La raison humaine réduite à ses forces individuelles est parfaitement nulle non seulement pour la création, mais encore pour la conservation de toute association religieuse ou politique, parce qu’elle ne produit que des disputes et que l’homme pour se conduire n’a pas besoin de problèmes, mais de croyances.
Son berceau doit être environné de dogmes ; et, lorsque sa raison se réveille, il faut qu’il trouve toutes ses opinions faites, du moins sur tout ce qui a rapport à sa conduite.
Il n’y a rien de si important pour lui que les préjugés. Ne prenons point ce mot en mauvaise part. Il ne signifie point nécessairement des idées fausses, mais seulement, suivant la force du mot, des opinions quelconques adoptées avant tout examen.
Or ces sortes d’opinions sont le plus grand besoin de l’homme, les véritables éléments de son bonheur et le Palladium des empires.
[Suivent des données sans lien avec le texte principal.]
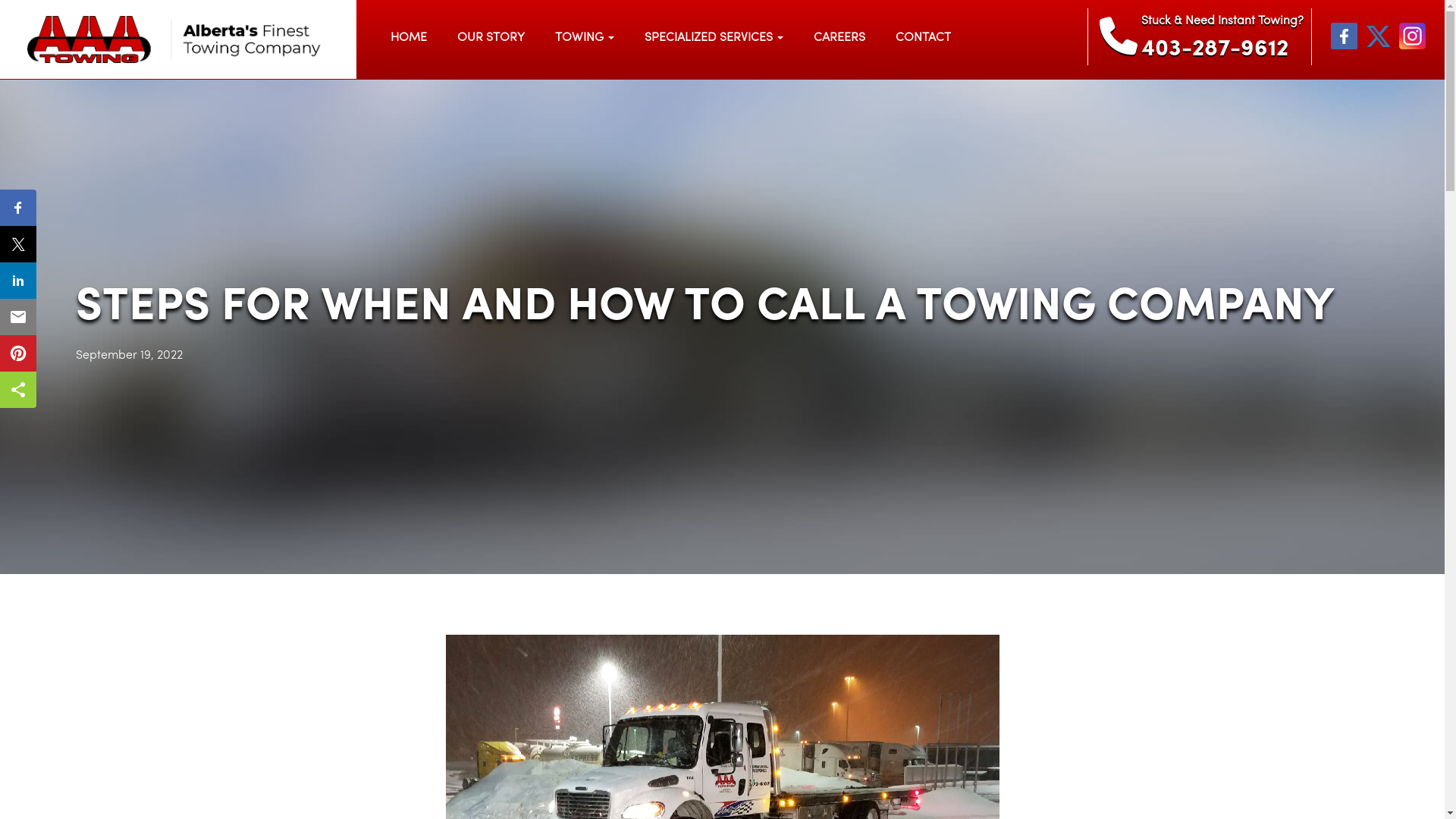  What do you see at coordinates (839, 37) in the screenshot?
I see `'CAREERS'` at bounding box center [839, 37].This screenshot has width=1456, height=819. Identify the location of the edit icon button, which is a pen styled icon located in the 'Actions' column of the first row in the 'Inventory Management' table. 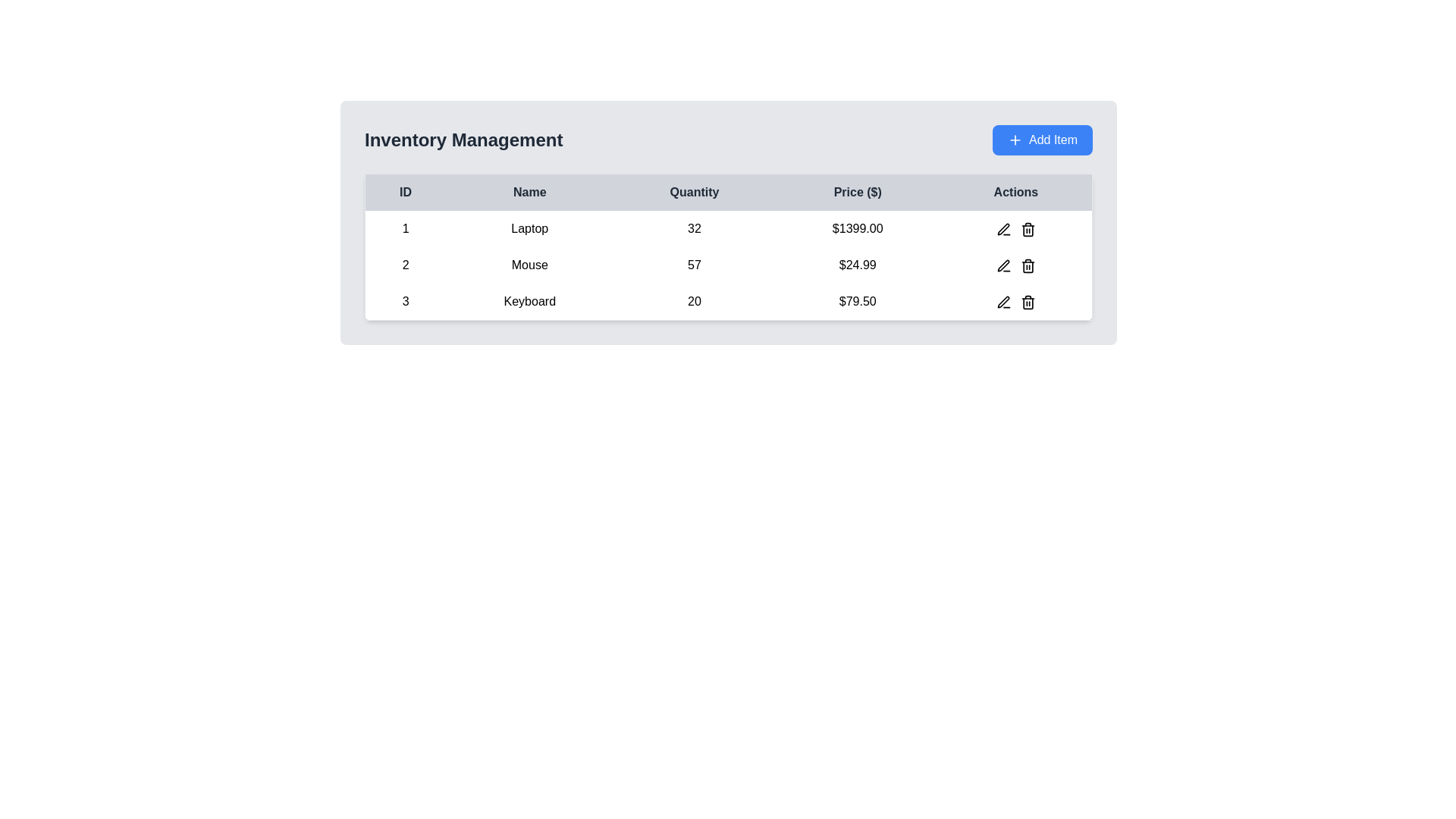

Sans elles, il ne peut y avoir ni culte, ni morale, ni gouvernement.
Il faut qu’il y ait une religion de l’État comme une politique de l’État ; ou plutôt, il faut que les dogmes religieux et politiques mêlés et confondus forment ensemble une raison universelle ou nationale assez forte pour réprimer les aberrations de la raison individuelle qui est de sa nature l’ennemie mortelle de toute association quelconque, parce qu’elle ne produit que des opinions divergentes.
Tous les peuples connus ont été heureux et puissants à mesure qu’ils ont obéi plus fidèlement à cette raison nationale qui n’est autre chose que l’anéantissement des dogmes individuels et le règne absolu et général des dogmes nationaux, c’est-à-dire des préjugés utiles.